··· Supplied material
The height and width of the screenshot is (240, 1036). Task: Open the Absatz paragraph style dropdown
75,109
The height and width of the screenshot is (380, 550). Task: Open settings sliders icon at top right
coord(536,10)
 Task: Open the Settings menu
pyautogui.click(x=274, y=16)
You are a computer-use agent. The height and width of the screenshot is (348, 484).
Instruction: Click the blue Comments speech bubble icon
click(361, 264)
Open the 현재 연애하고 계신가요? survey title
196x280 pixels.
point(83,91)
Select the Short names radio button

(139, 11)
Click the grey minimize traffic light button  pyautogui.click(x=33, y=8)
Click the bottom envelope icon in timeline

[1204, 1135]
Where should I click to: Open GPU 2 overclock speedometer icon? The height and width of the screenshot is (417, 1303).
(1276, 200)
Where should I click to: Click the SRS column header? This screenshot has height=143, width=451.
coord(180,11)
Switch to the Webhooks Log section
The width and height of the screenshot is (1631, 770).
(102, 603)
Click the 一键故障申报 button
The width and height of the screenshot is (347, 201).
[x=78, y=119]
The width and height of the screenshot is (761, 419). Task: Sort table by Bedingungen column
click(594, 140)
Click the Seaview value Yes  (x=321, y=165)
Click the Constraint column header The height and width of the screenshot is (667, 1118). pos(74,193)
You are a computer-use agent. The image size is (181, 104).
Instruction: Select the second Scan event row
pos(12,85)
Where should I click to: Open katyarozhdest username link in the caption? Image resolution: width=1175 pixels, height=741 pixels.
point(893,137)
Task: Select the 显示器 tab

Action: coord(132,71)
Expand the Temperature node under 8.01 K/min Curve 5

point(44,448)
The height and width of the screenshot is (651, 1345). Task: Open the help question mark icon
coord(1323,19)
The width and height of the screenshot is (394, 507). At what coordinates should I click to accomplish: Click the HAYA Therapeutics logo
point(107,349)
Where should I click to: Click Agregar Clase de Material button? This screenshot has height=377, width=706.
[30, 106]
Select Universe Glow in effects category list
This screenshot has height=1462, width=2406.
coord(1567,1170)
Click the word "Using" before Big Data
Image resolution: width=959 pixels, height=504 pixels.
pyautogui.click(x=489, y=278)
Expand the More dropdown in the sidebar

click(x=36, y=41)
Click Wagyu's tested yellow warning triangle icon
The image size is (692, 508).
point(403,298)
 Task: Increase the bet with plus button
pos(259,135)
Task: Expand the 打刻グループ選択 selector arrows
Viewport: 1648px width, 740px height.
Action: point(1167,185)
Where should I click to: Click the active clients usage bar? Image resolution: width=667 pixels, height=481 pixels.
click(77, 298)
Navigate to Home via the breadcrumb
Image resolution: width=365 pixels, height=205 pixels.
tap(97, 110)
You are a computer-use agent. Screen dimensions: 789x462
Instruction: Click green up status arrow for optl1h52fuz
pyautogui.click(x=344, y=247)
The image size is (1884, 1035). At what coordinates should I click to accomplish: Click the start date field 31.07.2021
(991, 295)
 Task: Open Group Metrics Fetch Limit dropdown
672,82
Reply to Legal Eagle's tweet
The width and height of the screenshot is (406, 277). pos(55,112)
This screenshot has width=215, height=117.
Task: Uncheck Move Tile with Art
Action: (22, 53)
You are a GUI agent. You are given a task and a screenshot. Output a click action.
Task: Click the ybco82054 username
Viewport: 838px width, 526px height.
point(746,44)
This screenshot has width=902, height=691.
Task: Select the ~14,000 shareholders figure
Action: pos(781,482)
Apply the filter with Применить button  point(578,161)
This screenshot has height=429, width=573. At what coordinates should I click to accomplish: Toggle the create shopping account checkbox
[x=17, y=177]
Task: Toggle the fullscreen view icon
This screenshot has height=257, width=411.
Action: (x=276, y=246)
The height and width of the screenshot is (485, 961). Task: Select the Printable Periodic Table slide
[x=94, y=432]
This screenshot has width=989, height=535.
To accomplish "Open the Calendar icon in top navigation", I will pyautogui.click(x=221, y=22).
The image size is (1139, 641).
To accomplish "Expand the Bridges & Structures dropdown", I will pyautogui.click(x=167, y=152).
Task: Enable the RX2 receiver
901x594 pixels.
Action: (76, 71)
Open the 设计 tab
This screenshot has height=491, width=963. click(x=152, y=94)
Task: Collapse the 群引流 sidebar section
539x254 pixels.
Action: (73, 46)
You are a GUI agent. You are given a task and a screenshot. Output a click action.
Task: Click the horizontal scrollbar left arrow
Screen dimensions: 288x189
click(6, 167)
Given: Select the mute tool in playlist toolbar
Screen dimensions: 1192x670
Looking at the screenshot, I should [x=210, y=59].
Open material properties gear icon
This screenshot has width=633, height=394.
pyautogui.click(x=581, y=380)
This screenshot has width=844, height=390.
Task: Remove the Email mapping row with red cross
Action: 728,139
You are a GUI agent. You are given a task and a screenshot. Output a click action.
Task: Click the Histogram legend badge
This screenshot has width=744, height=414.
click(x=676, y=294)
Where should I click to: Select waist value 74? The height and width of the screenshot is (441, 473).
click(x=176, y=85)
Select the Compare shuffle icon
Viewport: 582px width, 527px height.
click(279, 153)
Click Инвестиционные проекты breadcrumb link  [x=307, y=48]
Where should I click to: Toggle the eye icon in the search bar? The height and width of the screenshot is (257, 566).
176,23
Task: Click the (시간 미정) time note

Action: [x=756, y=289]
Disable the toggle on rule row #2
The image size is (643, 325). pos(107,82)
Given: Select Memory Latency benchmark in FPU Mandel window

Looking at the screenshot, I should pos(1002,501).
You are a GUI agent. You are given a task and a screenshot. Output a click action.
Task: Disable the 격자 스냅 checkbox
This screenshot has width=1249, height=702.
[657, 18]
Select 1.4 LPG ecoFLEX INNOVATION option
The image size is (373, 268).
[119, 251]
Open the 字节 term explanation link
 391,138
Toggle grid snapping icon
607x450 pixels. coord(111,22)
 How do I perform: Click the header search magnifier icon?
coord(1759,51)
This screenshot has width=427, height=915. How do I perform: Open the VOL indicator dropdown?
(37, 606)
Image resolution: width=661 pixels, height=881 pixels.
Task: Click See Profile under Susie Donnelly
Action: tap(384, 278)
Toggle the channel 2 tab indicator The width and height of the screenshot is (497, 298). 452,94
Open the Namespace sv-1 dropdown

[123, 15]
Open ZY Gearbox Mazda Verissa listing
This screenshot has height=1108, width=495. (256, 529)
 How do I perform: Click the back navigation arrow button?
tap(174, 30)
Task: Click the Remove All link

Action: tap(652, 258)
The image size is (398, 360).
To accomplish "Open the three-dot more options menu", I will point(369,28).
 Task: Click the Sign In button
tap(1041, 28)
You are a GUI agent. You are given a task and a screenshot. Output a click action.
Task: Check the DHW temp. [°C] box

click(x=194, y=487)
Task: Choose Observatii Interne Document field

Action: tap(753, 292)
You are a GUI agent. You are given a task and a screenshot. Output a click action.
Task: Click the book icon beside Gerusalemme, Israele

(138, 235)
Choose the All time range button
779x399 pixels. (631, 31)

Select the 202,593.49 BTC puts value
······
* _Problem description_:
In the listing lines starting at the line containing "Apply the filter" and ending at the line containing "click(6, 167)", swap "Toggle" for "Switch". Reproduce only those lines, with nothing else changed.

* _Final result_:
Apply the filter with Применить button  point(578,161)
This screenshot has height=429, width=573. At what coordinates should I click to accomplish: Switch the create shopping account checkbox
[x=17, y=177]
Task: Switch the fullscreen view icon
This screenshot has height=257, width=411.
Action: (x=276, y=246)
The height and width of the screenshot is (485, 961). Task: Select the Printable Periodic Table slide
[x=94, y=432]
This screenshot has width=989, height=535.
To accomplish "Open the Calendar icon in top navigation", I will pyautogui.click(x=221, y=22).
The image size is (1139, 641).
To accomplish "Expand the Bridges & Structures dropdown", I will pyautogui.click(x=167, y=152).
Task: Enable the RX2 receiver
901x594 pixels.
Action: (76, 71)
Open the 设计 tab
This screenshot has height=491, width=963. click(x=152, y=94)
Task: Collapse the 群引流 sidebar section
539x254 pixels.
Action: (73, 46)
You are a GUI agent. You are given a task and a screenshot. Output a click action.
Task: Click the horizontal scrollbar left arrow
Screen dimensions: 288x189
click(6, 167)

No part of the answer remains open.